Start
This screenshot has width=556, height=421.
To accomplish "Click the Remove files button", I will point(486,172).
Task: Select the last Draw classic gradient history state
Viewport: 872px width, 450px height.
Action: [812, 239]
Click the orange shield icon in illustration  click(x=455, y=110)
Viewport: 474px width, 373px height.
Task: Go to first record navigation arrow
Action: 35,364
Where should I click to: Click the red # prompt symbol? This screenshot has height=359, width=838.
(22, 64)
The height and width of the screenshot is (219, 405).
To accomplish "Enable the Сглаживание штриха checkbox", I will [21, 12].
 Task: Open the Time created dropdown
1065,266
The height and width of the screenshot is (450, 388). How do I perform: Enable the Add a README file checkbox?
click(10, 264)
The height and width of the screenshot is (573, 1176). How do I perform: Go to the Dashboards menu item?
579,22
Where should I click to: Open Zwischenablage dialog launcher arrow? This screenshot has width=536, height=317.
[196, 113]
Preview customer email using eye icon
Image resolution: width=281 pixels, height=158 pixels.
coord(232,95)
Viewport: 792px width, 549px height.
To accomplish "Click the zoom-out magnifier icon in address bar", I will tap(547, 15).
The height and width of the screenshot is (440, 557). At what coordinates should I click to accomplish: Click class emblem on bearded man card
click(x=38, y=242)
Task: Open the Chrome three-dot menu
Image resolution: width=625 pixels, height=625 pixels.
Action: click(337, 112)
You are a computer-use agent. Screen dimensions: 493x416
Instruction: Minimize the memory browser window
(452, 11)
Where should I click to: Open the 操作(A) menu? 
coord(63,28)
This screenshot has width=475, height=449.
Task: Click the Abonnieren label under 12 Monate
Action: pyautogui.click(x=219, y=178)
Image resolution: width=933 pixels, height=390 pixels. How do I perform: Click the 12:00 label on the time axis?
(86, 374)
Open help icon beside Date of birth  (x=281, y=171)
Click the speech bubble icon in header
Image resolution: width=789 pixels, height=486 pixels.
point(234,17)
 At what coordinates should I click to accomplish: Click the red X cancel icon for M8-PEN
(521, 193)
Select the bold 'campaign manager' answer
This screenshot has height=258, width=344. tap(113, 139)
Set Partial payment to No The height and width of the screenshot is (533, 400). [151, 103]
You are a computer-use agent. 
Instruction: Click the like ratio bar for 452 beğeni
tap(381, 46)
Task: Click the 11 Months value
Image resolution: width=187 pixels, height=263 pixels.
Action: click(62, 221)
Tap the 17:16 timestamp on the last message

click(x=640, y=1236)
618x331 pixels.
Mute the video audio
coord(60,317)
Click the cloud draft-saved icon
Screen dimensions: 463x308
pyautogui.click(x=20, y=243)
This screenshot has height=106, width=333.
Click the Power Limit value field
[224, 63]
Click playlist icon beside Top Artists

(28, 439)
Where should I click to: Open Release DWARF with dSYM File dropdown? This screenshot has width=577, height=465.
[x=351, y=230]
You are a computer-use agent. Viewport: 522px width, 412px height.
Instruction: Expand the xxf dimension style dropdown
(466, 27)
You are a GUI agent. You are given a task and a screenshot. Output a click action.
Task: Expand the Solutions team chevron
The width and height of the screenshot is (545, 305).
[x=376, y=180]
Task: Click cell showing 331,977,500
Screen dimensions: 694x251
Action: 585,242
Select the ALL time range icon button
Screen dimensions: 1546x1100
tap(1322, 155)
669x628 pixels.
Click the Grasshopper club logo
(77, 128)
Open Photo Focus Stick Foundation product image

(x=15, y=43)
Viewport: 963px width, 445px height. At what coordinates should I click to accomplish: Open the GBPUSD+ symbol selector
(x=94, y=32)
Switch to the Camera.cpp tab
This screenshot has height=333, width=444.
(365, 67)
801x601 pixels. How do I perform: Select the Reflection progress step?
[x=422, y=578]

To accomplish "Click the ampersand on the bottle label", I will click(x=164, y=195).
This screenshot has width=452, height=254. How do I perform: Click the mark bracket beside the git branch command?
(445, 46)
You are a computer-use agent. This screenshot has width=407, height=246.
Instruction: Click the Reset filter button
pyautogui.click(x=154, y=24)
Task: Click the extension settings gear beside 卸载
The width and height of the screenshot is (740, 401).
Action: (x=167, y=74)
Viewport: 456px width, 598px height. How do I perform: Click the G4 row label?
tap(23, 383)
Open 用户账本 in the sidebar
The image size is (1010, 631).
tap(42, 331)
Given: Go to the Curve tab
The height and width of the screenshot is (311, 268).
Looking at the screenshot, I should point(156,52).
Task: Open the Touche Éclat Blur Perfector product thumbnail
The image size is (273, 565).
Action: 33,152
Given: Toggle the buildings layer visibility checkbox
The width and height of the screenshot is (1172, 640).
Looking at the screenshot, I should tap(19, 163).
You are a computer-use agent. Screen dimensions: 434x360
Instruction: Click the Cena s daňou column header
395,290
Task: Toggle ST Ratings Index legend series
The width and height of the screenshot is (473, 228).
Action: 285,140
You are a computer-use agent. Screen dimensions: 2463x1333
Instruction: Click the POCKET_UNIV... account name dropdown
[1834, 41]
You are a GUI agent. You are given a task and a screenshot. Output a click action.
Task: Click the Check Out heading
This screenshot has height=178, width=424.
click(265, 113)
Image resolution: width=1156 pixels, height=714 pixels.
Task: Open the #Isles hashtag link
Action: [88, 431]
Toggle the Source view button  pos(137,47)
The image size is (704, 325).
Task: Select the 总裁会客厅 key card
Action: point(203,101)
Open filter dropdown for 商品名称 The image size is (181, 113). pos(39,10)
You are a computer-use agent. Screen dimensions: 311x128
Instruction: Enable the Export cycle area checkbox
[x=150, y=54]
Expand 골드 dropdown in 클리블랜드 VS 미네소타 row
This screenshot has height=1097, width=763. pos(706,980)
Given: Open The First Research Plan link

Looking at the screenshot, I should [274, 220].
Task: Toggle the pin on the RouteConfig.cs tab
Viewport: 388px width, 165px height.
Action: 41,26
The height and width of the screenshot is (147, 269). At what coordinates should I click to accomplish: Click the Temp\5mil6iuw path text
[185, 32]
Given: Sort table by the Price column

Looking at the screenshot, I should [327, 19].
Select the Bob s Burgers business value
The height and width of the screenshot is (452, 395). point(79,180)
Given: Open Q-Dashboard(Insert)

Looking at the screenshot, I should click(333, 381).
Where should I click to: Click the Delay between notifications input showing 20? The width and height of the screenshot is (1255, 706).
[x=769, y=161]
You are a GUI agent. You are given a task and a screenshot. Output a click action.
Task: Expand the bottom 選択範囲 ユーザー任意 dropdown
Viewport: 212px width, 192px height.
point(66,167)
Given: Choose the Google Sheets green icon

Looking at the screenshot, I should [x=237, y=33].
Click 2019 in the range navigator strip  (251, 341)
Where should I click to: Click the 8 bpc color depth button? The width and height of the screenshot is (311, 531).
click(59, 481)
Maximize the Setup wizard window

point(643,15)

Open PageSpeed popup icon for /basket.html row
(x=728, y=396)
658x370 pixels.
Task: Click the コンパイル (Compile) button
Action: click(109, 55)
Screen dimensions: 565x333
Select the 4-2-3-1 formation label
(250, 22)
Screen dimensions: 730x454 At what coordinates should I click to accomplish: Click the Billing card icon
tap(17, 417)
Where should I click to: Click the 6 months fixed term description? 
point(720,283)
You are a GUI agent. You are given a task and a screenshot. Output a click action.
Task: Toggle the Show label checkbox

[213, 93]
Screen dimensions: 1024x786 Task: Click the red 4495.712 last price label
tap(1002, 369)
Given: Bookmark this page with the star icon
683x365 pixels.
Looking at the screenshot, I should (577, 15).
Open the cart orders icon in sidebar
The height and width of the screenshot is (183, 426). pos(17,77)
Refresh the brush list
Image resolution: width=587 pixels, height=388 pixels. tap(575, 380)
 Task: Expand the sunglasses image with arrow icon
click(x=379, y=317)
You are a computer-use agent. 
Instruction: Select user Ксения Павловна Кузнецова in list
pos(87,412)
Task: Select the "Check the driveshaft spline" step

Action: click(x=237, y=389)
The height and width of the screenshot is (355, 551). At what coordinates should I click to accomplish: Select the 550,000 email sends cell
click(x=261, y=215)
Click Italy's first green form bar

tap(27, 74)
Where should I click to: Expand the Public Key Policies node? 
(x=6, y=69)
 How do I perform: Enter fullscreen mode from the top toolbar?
End
Retype the entries that begin at the line containing "Expand 골드 dropdown in 클리블랜드 VS 미네소타 row" and end with the line containing "Looking at the screenshot, I should click(333, 381).", including both of those lines.

## Solution:
Expand 골드 dropdown in 클리블랜드 VS 미네소타 row
This screenshot has height=1097, width=763. pos(706,980)
Given: Open The First Research Plan link

Looking at the screenshot, I should [274, 220].
Task: Toggle the pin on the RouteConfig.cs tab
Viewport: 388px width, 165px height.
Action: 41,26
The height and width of the screenshot is (147, 269). At what coordinates should I click to accomplish: Click the Temp\5mil6iuw path text
[185, 32]
Given: Sort table by the Price column

Looking at the screenshot, I should [327, 19].
Select the Bob s Burgers business value
The height and width of the screenshot is (452, 395). point(79,180)
Given: Open Q-Dashboard(Insert)

Looking at the screenshot, I should click(333, 381).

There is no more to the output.